The recently emerged High Efficiency Deep Grinding (HEDG) allows the grinding process to be undertaken at high wheel speed, relatively large depth of cut and moderately high work speed. HEDG, whilst combining the mechanics of high-speed and creep-feed grinding, offers the possibility of achieving very efficient grinding with values of specific energy approaching those of conventional cutting processes. HEDG requires a high power input and consequently needs a well-designed process to secure the work-piece surface integrity, low temperature, and a reduced wear of the grinding wheel. The HEDG process necessitates an optimisation of the grinding parameters to achieve desirable results with minimum wheel wear. A poorly designed HEDG process causes abusive wear of the grinding wheel and leads to a damaged workpiece surface.
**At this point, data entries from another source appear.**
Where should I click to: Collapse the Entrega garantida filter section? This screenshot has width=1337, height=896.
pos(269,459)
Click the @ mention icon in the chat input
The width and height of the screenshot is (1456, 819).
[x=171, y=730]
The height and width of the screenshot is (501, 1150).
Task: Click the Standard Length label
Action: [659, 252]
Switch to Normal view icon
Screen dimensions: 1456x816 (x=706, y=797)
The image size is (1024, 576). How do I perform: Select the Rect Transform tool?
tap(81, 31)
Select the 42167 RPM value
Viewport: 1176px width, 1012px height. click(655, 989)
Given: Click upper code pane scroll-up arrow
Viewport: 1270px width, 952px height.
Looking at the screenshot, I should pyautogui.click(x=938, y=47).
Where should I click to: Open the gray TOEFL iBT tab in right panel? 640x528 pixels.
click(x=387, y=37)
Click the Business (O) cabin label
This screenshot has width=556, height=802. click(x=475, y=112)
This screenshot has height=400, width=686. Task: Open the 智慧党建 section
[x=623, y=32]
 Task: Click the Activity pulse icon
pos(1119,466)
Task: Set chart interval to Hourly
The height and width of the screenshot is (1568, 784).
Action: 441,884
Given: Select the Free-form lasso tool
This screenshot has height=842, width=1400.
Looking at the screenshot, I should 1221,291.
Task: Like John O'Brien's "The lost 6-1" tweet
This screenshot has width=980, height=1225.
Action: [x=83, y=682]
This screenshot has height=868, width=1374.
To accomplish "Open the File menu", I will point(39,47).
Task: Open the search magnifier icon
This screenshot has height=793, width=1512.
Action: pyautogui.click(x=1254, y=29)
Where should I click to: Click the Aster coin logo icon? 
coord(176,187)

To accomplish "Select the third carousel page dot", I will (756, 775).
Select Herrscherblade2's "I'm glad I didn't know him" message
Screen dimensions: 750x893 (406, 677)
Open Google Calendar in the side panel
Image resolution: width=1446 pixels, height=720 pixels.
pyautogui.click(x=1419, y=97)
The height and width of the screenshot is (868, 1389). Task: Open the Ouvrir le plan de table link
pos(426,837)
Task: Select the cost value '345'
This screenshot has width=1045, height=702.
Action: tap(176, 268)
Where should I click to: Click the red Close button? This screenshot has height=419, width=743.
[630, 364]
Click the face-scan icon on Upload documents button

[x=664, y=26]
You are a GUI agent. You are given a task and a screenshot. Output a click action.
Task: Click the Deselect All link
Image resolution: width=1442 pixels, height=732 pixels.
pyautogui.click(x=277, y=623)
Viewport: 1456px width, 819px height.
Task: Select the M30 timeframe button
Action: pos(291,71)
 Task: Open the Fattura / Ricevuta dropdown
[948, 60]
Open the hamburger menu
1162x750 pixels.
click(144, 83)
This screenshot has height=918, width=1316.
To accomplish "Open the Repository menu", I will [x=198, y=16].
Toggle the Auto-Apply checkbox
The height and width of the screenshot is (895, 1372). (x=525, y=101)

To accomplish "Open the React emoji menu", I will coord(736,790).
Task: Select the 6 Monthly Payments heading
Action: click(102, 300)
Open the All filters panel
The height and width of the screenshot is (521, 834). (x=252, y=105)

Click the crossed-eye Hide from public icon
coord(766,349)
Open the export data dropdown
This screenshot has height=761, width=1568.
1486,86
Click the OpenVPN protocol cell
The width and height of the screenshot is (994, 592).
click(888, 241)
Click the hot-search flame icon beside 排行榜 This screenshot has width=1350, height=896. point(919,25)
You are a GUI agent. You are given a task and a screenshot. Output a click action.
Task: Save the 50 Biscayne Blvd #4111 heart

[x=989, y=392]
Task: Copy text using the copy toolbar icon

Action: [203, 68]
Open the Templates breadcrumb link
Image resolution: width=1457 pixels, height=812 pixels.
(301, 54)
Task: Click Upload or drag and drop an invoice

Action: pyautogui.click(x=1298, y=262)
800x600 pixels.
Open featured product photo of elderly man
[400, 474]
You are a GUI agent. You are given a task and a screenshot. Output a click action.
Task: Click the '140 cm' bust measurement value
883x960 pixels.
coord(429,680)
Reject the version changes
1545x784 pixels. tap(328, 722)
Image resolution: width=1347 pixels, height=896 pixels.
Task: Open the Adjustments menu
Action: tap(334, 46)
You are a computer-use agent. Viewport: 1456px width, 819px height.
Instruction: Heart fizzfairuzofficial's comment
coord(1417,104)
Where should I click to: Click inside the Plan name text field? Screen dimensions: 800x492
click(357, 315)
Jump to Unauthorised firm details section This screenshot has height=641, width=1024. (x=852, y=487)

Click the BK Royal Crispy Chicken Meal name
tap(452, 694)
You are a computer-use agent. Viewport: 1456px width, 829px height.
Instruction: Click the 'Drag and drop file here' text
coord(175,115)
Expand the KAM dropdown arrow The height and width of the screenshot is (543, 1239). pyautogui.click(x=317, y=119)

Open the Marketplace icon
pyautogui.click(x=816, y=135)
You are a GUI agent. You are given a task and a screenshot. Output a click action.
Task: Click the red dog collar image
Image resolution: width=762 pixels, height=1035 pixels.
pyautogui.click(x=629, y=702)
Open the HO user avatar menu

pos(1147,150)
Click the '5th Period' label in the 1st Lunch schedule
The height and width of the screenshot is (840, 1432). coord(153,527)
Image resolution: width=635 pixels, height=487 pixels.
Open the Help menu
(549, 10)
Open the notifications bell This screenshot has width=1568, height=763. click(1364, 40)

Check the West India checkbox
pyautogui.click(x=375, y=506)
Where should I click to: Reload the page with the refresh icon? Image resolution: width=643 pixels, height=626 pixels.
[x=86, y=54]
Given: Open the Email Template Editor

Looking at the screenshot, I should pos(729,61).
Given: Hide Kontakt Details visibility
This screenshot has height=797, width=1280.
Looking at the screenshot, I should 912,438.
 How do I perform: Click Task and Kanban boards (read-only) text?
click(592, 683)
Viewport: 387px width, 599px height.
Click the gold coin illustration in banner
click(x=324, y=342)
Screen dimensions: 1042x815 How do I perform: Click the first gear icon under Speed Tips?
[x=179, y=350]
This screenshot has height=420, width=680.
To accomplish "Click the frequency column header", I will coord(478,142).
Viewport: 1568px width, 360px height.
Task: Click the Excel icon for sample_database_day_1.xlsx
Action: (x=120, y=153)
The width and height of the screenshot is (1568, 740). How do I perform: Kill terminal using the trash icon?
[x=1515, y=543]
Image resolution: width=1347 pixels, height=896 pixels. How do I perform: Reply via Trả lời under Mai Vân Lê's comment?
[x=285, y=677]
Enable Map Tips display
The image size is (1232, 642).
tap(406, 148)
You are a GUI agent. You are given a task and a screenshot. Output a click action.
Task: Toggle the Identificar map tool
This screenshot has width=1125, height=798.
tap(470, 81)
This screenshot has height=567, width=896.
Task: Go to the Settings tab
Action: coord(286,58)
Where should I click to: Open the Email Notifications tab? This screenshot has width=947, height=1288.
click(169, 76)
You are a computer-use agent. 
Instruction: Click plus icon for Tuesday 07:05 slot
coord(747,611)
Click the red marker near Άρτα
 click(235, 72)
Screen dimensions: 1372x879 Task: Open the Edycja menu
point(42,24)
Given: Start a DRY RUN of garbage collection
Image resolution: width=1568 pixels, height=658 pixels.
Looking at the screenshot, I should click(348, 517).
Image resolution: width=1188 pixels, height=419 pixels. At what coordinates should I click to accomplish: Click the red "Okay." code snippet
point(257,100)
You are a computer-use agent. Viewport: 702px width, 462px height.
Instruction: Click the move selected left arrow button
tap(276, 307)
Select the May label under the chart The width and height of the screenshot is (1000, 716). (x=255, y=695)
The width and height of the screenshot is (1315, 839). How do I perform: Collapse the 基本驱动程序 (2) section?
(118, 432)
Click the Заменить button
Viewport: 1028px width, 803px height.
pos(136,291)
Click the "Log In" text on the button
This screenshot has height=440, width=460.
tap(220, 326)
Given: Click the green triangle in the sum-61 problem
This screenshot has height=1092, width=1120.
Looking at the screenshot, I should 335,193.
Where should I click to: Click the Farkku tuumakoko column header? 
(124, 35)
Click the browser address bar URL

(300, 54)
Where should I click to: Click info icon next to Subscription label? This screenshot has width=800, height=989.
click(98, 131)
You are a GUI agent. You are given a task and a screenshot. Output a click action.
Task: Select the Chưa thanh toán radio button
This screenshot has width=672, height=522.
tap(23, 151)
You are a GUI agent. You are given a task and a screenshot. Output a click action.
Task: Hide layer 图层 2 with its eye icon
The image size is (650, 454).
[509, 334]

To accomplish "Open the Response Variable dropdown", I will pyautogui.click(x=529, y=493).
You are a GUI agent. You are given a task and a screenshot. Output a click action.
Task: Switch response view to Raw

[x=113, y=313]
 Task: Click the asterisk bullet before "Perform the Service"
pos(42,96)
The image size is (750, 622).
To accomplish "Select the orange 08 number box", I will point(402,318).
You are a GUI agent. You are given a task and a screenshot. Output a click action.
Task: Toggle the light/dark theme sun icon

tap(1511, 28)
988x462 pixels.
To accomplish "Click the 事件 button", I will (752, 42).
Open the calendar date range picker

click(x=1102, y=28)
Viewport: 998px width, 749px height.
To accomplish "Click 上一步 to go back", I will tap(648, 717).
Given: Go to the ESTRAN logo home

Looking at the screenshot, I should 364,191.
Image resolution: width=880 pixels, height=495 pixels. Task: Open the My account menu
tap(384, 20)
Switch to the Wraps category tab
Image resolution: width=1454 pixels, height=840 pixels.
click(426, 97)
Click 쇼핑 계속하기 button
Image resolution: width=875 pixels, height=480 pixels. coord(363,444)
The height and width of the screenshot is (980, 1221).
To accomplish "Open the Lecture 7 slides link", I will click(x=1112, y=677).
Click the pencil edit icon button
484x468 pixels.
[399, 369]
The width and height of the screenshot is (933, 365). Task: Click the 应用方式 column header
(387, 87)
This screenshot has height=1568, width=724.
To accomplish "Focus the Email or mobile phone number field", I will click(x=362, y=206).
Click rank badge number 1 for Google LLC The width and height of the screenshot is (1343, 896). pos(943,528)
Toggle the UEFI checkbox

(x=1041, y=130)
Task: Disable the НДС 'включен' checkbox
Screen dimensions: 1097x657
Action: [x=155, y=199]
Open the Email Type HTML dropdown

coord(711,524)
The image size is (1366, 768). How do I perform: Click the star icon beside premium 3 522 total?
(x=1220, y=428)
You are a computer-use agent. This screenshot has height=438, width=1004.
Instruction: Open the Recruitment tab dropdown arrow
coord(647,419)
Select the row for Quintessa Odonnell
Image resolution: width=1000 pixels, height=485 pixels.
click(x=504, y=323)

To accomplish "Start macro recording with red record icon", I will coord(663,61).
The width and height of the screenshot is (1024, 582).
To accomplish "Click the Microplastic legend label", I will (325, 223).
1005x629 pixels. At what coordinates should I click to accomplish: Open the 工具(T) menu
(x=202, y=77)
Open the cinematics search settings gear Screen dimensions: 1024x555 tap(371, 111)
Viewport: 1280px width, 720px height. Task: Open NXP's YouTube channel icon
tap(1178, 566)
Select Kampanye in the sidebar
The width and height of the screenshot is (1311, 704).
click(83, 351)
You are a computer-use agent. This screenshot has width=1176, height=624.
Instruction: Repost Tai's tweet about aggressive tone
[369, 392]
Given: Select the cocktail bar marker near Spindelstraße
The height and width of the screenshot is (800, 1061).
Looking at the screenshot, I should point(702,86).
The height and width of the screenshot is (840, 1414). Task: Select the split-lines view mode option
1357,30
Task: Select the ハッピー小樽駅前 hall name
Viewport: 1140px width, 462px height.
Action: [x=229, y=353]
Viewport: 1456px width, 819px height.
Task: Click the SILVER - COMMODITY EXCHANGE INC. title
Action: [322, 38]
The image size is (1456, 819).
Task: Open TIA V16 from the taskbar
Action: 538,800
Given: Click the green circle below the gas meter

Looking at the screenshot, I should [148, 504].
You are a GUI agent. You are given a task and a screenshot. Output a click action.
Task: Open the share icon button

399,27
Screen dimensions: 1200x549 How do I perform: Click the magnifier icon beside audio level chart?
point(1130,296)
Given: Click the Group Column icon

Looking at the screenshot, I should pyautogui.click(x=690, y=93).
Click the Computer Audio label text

This paper presents a thermal model that has been used to predict temperature in the HEDG process as a function of process parameters. The work explores an enhanced single-pole thermocouple technique that allows measuring contact temperature in deep cutting. A developed software that operates on the thermal model is used to implement a control strategy and to monitor the grinding process in real time. The results of the tests are presented in terms of measured and predicted temperatures and the specific energy. The paper also puts side by side the performance of metal bond CBN wheel and the high aspect ratio wheel.